| 19 Marzo 2024

Patate e alimentazione da atleti: una miniera d’oro

Era il 1760 circa quando l’agronomo francese Parmentier, durante la Guerra dei Sette Anni, fu costretto a sopravvivere di sole patate, scoprendone il grande potenziale. Le patate sono un tubero farinoso originario del Sud America, che fu importato già nel 1570, ma gli europei impiegarono secoli prima di includerle nella propria dieta. E’ curiosa infatti la storia di Parmentier che, a seguito della guerra, in accordo con il re Luigi XVI cercò in tutti i modi di diffonderne l’utilizzo, coinvolgendo anche Maria Antonietta ad utilizzare i fiori delle patate come ornamento tra i capelli.

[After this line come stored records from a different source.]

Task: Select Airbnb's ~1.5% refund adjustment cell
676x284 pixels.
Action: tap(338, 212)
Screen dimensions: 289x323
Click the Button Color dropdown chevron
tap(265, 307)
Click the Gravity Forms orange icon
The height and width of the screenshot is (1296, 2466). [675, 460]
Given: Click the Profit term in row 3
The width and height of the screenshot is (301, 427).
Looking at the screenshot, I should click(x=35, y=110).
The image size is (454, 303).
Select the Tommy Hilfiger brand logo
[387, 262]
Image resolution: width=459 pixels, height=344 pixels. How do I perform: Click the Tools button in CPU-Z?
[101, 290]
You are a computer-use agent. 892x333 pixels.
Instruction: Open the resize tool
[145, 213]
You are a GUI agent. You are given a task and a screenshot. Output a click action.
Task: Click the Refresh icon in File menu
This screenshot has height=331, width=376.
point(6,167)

Le patate si adattano a vari tipi di cottura, bollite, fritte o al forno (depositphotos.com)
Le patate si adattano a vari tipi di cottura, bollite, fritte o al forno (depositphotos.com)

Ricche di carboidrati

Il vantaggio nutrizionale delle patate è che sono ricche di amido e quindi di carboidrati e povere di grassi. Nonostante abbiano una quantità di proteine ridotta, contengono tutti gli amminoacidi essenziali e sono una buona fonte di vitamina A e di potassio. Sono un alimento a basso costo e facile da conservare, oltre a essere senza glutine. L’unica accortezza per prevenire l’inverdimento e la germogliazione, è la conservazione delle patate al riparo dalla luce e dal calore, l’ideale sarebbe tra 0- 8°C, ma non in frigorifero.

Il consumo di patate è molto apprezzato dai ciclisti alla ricerca di scorte extra. Infatti hanno un apporto calorico elevato senza indurre troppo facilmente la sensazione di sazietà. A seconda della loro varietà, si adattano a diverse ricette. Quella a pasta gialla più soda e compatta, adatta a essere bollita o fritta. Quella a pasta bianca invece, è ideale per gnocchi, sformati o purè in quanto è più farinosa. Quelle dal colore rosso-violaceo, si adattano a cotture al forno o bollite.

La batata, conosciuta come patata dolce, in realtà non è una patata, ma ha caratteristiche piuttosto simili. E’ decisamente più zuccherina, il suo sapore ricorda un po’ quello della castagna ed è spesso usata per fare dolci.

In caso di patate fritte, occhi aperti alla qualità dell’olio e alla modalità di frittura (depositphotos.com)
In caso di patate fritte, occhi aperti alla qualità dell’olio e alla modalità di frittura (depositphotos.com)

Cucinarle da atleti

Tra gli abbinamenti più comuni nella cucina italiana troviamo pasta e patate, un vero e proprio carico di carboidrati, perfetto se si vuole fare il pieno di energia, ma da limitare nel caso si voglia perdere peso. Le patate si tendono a preferire cucinate al forno, fritte o come purè. Nel primo caso se non aggiungiamo altri grassi e non le cuociamo a temperature così elevate da bruciacchiarle, possono essere usate come contorno a carne o pesce.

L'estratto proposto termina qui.